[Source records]
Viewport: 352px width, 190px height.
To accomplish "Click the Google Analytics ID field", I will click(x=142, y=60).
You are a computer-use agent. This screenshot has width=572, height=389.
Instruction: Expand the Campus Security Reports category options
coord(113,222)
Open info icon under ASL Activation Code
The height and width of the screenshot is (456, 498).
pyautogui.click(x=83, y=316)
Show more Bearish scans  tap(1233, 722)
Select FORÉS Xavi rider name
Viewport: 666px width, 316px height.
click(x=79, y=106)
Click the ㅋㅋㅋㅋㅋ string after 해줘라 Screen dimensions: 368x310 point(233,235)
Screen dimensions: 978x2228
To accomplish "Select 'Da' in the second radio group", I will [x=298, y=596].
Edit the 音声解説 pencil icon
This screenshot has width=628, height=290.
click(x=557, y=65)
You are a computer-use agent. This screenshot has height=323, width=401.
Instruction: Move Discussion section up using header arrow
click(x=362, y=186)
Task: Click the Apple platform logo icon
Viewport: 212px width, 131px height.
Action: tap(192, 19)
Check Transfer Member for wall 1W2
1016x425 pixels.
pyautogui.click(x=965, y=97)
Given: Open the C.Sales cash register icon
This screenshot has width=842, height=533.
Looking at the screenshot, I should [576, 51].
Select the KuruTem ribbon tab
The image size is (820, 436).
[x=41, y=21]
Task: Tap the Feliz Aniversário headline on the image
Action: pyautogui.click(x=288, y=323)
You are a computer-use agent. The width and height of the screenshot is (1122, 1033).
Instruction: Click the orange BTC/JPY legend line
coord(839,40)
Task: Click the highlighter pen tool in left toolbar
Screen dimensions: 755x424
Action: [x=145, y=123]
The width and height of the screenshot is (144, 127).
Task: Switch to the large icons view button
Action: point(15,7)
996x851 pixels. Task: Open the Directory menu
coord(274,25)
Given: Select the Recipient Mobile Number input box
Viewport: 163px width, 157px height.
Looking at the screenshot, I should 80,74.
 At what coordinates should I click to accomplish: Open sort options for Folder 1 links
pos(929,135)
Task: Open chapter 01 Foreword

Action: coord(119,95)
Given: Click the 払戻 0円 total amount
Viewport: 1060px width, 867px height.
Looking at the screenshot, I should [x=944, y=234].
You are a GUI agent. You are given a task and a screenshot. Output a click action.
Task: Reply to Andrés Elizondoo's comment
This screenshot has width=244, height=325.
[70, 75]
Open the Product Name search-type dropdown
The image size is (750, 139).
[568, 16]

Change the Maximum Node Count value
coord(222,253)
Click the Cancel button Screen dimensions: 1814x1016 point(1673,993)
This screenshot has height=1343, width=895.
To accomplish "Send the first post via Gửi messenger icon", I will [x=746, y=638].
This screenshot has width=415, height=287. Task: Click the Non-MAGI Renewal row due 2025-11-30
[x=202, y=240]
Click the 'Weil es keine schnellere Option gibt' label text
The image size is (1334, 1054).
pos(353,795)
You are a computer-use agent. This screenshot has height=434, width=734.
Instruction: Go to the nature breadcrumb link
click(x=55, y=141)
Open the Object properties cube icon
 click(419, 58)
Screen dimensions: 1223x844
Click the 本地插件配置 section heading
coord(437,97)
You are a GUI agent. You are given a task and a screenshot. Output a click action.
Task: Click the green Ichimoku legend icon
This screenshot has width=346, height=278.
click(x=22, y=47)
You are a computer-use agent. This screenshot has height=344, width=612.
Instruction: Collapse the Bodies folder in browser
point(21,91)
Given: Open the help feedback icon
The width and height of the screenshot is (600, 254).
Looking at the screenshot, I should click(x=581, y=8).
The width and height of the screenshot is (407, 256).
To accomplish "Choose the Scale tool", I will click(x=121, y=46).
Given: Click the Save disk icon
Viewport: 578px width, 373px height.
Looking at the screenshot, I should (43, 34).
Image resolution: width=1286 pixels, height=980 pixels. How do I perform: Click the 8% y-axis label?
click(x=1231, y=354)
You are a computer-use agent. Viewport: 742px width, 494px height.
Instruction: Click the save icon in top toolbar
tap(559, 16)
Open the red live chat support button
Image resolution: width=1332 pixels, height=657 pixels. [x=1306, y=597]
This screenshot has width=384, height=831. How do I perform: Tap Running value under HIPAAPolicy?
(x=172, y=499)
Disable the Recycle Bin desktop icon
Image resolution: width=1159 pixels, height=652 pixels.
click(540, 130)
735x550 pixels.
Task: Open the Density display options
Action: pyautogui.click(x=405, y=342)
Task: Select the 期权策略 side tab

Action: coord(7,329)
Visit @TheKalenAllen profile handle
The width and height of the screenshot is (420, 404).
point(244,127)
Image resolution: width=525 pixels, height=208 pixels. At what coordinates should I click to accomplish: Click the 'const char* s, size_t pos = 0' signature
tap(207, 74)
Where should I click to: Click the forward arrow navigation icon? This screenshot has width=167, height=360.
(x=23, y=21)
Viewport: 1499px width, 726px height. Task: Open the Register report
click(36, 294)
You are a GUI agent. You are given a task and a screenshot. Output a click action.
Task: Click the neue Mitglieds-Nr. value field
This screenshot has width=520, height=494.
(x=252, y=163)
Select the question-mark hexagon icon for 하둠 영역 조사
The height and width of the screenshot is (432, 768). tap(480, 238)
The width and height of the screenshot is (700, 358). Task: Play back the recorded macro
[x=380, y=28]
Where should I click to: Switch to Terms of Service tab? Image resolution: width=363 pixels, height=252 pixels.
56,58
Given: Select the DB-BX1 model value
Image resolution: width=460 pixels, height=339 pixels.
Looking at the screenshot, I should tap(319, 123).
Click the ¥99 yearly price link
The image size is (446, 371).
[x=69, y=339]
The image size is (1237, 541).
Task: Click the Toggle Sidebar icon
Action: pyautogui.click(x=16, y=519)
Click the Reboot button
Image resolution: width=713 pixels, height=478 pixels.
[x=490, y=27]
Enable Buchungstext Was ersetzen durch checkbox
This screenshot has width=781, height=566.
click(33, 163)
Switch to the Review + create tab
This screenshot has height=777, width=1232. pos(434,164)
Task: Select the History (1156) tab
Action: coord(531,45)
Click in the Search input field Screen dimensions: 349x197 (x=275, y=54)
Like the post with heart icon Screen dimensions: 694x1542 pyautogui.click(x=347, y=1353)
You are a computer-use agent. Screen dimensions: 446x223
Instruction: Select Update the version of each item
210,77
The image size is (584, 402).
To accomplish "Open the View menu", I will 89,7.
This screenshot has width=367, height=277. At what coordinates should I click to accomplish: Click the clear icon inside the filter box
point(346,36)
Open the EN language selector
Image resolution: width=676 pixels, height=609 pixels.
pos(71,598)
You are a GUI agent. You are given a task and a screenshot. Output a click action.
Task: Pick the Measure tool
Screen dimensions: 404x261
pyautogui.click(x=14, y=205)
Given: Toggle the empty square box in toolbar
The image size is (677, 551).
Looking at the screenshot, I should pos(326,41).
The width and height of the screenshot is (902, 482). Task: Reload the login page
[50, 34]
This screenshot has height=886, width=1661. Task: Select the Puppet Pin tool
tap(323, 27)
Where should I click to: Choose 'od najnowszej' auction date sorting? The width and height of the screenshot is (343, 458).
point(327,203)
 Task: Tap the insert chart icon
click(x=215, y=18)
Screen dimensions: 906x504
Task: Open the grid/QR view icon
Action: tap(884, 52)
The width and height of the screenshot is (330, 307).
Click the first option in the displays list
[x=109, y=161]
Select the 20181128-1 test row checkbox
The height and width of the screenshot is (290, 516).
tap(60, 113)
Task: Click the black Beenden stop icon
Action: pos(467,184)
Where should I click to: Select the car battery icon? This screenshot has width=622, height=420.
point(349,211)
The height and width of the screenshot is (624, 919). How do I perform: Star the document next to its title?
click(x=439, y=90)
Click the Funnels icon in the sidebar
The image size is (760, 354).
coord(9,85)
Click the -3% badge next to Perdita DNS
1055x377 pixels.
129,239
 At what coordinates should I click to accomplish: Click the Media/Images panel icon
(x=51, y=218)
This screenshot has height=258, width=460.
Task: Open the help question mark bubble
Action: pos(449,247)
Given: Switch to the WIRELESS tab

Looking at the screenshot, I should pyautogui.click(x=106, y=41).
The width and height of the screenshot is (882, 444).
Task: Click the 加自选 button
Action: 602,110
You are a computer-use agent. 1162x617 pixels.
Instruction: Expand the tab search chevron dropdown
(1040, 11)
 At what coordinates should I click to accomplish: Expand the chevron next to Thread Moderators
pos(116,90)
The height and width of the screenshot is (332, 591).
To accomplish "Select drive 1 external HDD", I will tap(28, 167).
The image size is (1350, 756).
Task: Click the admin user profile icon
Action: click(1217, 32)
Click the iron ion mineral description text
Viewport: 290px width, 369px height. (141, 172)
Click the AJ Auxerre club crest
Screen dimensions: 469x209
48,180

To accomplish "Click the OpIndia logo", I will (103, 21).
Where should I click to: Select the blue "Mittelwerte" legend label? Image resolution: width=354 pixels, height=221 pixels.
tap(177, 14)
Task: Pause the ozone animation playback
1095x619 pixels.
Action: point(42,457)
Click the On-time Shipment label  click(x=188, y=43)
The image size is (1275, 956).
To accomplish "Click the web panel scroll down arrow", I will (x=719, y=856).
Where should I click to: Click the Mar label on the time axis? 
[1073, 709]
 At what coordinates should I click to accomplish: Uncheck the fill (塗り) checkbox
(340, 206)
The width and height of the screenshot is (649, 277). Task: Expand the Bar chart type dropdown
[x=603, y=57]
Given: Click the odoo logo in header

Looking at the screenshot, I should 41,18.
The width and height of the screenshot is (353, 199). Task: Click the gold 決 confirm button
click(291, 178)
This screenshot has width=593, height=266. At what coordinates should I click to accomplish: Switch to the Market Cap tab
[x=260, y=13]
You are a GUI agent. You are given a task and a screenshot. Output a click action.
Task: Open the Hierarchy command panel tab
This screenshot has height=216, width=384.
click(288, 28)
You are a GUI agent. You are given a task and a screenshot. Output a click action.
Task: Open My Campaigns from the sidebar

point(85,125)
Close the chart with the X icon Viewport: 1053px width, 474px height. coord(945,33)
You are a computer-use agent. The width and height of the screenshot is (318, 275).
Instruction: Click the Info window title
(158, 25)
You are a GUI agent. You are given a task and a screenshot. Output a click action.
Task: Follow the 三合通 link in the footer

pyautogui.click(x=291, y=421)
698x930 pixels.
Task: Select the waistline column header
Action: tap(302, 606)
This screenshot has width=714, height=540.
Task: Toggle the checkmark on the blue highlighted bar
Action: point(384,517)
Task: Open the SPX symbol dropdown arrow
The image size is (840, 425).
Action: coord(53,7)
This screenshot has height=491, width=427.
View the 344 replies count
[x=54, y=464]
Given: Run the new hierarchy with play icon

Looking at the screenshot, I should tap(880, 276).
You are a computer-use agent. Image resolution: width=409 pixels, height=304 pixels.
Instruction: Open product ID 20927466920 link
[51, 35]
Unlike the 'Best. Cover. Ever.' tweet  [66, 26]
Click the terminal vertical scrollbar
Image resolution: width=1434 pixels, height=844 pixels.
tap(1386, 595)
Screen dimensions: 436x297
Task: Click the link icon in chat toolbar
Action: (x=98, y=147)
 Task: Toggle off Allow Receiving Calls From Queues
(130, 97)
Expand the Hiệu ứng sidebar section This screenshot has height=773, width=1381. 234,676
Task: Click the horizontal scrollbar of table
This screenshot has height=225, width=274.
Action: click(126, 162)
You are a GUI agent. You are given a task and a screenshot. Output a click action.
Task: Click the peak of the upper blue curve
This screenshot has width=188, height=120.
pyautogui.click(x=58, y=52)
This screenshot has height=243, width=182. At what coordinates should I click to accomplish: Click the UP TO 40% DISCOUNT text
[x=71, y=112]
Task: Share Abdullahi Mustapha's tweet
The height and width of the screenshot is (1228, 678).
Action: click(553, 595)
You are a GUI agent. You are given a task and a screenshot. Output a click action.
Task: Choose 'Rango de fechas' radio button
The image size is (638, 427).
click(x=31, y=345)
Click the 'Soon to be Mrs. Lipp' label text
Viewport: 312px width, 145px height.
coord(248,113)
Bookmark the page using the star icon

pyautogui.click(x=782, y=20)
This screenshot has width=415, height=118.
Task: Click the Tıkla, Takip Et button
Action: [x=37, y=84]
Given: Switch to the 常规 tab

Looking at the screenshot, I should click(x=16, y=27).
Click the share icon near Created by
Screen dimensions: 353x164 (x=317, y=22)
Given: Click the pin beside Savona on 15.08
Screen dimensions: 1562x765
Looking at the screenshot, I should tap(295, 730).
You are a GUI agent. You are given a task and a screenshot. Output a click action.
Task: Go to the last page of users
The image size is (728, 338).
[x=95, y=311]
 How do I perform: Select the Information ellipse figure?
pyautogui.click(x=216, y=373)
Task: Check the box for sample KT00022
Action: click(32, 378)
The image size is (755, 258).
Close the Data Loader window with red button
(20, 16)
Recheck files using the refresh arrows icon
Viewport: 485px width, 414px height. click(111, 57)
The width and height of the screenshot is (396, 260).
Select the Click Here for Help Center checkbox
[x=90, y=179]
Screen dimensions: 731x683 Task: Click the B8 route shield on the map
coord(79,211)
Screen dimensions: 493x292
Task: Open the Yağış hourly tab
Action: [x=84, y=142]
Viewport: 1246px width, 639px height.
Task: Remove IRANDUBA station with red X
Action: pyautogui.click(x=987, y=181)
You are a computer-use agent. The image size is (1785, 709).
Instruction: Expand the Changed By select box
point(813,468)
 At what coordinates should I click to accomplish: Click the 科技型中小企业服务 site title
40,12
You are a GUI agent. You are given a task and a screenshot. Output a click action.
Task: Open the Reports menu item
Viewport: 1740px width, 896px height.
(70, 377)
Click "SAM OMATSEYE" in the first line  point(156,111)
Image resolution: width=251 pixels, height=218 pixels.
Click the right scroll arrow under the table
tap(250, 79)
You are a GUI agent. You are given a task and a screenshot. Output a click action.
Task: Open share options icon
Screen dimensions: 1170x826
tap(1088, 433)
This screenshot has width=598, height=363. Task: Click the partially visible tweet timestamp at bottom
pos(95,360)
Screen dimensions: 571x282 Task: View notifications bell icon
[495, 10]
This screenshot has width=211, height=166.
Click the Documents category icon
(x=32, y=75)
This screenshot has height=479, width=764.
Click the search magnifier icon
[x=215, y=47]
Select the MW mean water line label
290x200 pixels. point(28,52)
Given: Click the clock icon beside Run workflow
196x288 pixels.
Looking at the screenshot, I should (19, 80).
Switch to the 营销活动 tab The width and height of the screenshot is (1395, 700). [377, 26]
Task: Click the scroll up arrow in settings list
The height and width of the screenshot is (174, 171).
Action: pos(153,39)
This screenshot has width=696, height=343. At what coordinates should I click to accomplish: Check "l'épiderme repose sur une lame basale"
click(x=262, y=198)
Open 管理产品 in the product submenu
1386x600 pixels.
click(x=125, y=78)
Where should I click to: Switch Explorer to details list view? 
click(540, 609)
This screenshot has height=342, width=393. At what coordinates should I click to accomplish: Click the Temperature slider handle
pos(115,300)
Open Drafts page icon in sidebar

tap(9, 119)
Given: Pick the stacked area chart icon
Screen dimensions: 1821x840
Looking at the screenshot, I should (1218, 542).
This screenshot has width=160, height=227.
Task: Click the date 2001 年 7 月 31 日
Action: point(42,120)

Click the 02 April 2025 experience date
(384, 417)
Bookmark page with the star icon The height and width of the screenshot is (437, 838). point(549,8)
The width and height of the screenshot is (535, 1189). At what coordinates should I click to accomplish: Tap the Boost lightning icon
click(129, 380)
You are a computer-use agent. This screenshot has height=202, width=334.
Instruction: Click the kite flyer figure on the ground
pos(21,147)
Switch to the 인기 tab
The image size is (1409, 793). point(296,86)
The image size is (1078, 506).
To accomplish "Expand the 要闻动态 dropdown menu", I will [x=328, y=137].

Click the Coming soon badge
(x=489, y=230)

:: Your instructions ::
An exact copy of the lines above, from the one containing "Instruction: Expand the tab" down to the one containing "The height and width of the screenshot is (332, 591)." and including both, is the whole answer; retype it and nothing else.

:: Response ::
Instruction: Expand the tab search chevron dropdown
(1040, 11)
 At what coordinates should I click to accomplish: Expand the chevron next to Thread Moderators
pos(116,90)
The height and width of the screenshot is (332, 591).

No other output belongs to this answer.